1. Definition

  • The true mean is the population mean (μ) — the actual arithmetic average of an entire population.
  • It is a fixed value, but usually unknown because we can rarely measure the entire population.
  • Instead, we estimate it using the sample mean ($\bar{x}$).

2. Formula (Population Mean)

For a population of size $N$:

$μ = \frac{\sum_{i=1}^{N} x_i}{N}$

Where:

  • $x_i$​ = each observation in the population
  • $N$ = total population size

3. Sample Mean as an Estimate of the True Mean

  • Since the true mean μ is usually unknown, we use the sample mean:

$\bar{x} = \frac{\sum_{i=1}^{n} x_i}{n}$

  • $\bar{x}$ is a statistic (random, changes from sample to sample).
  • μ is a parameter (fixed, but unknown).
  • By the Law of Large Numbers, as n increases, $\bar{x}$ gets closer to μ.

4. Example

Population

Suppose the population = {2, 4, 6, 8, 10}

$μ = \frac{2 + 4 + 6 + 8 + 10}{5} = 6$

Sample

Take a sample {4, 10} $\bar{x} = \frac{4 + 10}{2} = 7$

Sample mean = 7, which is an estimate of the true mean (6).

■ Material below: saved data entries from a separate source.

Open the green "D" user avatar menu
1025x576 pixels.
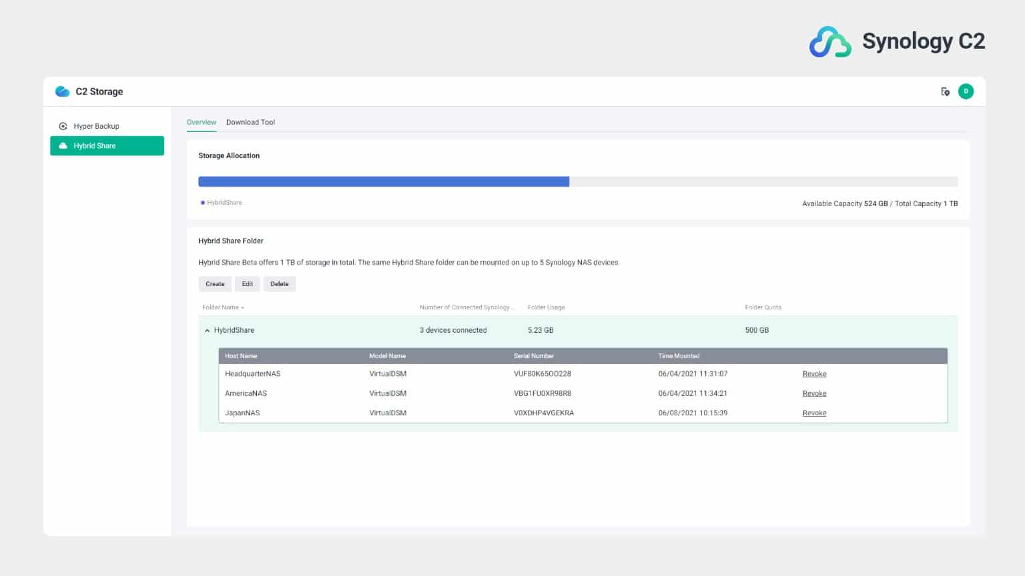pos(966,92)
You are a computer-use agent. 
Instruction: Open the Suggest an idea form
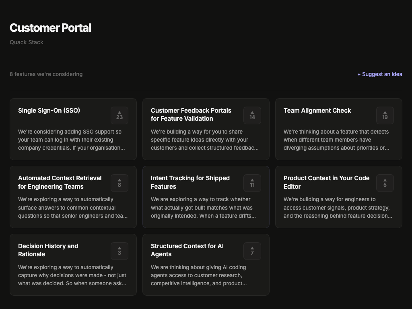tap(379, 74)
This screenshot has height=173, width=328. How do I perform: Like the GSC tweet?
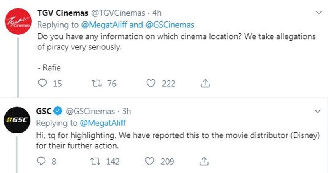tap(150, 161)
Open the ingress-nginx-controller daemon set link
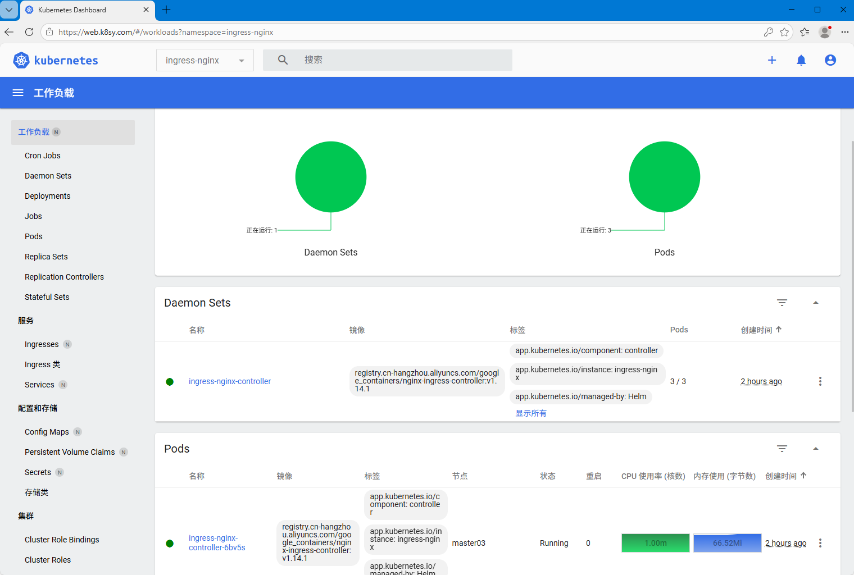This screenshot has height=575, width=854. coord(230,381)
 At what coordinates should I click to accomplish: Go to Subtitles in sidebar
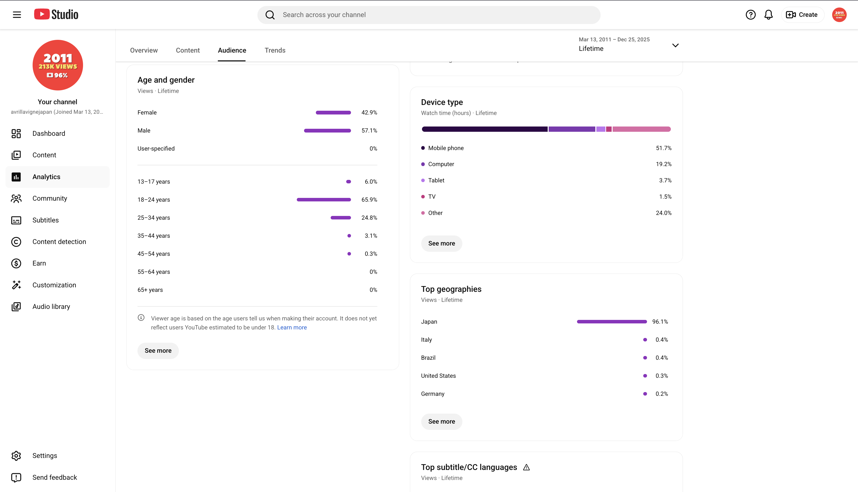tap(58, 220)
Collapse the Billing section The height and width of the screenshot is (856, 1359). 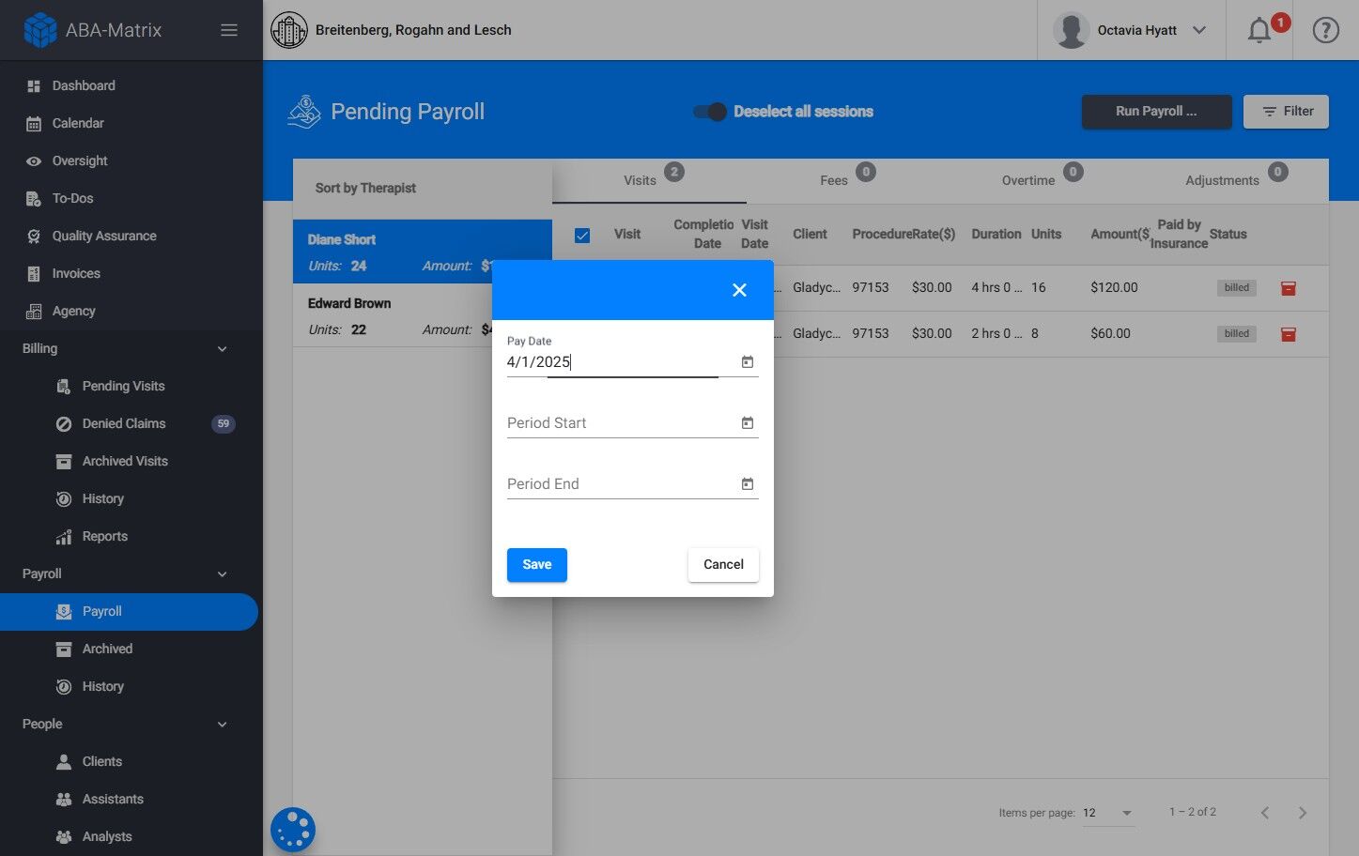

5. Inference and the True Mean

  • In hypothesis testing, we test claims about the true mean (μ).
    • Example: H₀: μ = 100.
  • In confidence intervals, we say:
    • “We are 95% confident that the true mean μ lies between X and Y.”

6. Key Takeaways

  • The true mean (μ) is the population’s average, fixed but usually unknown.
  • The sample mean ($\bar{x}$) is the best unbiased estimator of μ.
  • As n → large, $\bar{x} \to μ$.
  • Hypothesis tests and confidence intervals are built to infer μ from sample data.

In short:
The true mean (μ) is the real average of the population. We rarely know it exactly, so we estimate it using the sample mean ($\bar{x}$), and then use confidence intervals and hypothesis testing to make statements about μ.